Saved entries
============================================================

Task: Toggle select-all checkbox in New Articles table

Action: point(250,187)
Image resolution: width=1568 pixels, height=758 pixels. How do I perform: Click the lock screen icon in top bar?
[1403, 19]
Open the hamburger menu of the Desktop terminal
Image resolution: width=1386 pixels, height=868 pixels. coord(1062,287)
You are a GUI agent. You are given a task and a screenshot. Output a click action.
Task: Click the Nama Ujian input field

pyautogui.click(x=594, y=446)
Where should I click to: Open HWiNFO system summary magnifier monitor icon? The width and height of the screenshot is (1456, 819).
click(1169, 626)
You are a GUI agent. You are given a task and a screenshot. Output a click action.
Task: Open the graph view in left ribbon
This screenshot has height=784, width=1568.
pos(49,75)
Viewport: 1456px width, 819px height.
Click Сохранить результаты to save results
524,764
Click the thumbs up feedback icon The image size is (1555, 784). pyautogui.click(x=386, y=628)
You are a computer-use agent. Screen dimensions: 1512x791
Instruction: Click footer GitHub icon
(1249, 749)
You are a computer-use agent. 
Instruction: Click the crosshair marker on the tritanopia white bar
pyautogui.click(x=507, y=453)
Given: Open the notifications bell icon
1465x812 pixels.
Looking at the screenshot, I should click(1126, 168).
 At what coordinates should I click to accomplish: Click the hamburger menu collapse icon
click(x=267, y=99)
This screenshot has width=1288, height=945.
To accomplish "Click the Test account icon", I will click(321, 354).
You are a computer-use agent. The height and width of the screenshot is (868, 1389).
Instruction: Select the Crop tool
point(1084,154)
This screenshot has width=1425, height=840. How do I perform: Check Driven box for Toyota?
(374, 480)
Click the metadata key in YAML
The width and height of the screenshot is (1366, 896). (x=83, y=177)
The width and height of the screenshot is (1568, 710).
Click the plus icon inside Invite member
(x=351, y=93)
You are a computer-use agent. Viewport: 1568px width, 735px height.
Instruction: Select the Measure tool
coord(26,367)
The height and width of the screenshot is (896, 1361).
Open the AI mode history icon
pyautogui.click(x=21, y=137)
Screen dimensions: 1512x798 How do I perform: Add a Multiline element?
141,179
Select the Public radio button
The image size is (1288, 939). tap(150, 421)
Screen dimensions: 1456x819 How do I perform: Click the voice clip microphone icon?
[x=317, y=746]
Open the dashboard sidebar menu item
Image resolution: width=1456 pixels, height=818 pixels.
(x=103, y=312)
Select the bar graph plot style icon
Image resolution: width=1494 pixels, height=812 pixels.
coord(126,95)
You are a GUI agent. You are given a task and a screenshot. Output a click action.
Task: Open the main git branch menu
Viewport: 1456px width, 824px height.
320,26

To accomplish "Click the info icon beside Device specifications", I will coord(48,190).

============================================================

### Goal of the exercise:
Reproduce each record exactly, leaving nothing out.

### The completed task:
Task: Toggle select-all checkbox in New Articles table

Action: point(250,187)
Image resolution: width=1568 pixels, height=758 pixels. How do I perform: Click the lock screen icon in top bar?
[1403, 19]
Open the hamburger menu of the Desktop terminal
Image resolution: width=1386 pixels, height=868 pixels. coord(1062,287)
You are a GUI agent. You are given a task and a screenshot. Output a click action.
Task: Click the Nama Ujian input field

pyautogui.click(x=594, y=446)
Where should I click to: Open HWiNFO system summary magnifier monitor icon? The width and height of the screenshot is (1456, 819).
click(1169, 626)
You are a GUI agent. You are given a task and a screenshot. Output a click action.
Task: Open the graph view in left ribbon
This screenshot has height=784, width=1568.
pos(49,75)
Viewport: 1456px width, 819px height.
Click Сохранить результаты to save results
524,764
Click the thumbs up feedback icon The image size is (1555, 784). pyautogui.click(x=386, y=628)
You are a computer-use agent. Screen dimensions: 1512x791
Instruction: Click footer GitHub icon
(1249, 749)
You are a computer-use agent. 
Instruction: Click the crosshair marker on the tritanopia white bar
pyautogui.click(x=507, y=453)
Given: Open the notifications bell icon
1465x812 pixels.
Looking at the screenshot, I should click(1126, 168).
 At what coordinates should I click to accomplish: Click the hamburger menu collapse icon
click(x=267, y=99)
This screenshot has width=1288, height=945.
To accomplish "Click the Test account icon", I will click(321, 354).
You are a computer-use agent. The height and width of the screenshot is (868, 1389).
Instruction: Select the Crop tool
point(1084,154)
This screenshot has width=1425, height=840. How do I perform: Check Driven box for Toyota?
(374, 480)
Click the metadata key in YAML
The width and height of the screenshot is (1366, 896). (x=83, y=177)
The width and height of the screenshot is (1568, 710).
Click the plus icon inside Invite member
(x=351, y=93)
You are a computer-use agent. Viewport: 1568px width, 735px height.
Instruction: Select the Measure tool
coord(26,367)
The height and width of the screenshot is (896, 1361).
Open the AI mode history icon
pyautogui.click(x=21, y=137)
Screen dimensions: 1512x798 How do I perform: Add a Multiline element?
141,179
Select the Public radio button
The image size is (1288, 939). tap(150, 421)
Screen dimensions: 1456x819 How do I perform: Click the voice clip microphone icon?
[x=317, y=746]
Open the dashboard sidebar menu item
Image resolution: width=1456 pixels, height=818 pixels.
(x=103, y=312)
Select the bar graph plot style icon
Image resolution: width=1494 pixels, height=812 pixels.
coord(126,95)
You are a GUI agent. You are given a task and a screenshot. Output a click action.
Task: Open the main git branch menu
Viewport: 1456px width, 824px height.
320,26

To accomplish "Click the info icon beside Device specifications", I will coord(48,190).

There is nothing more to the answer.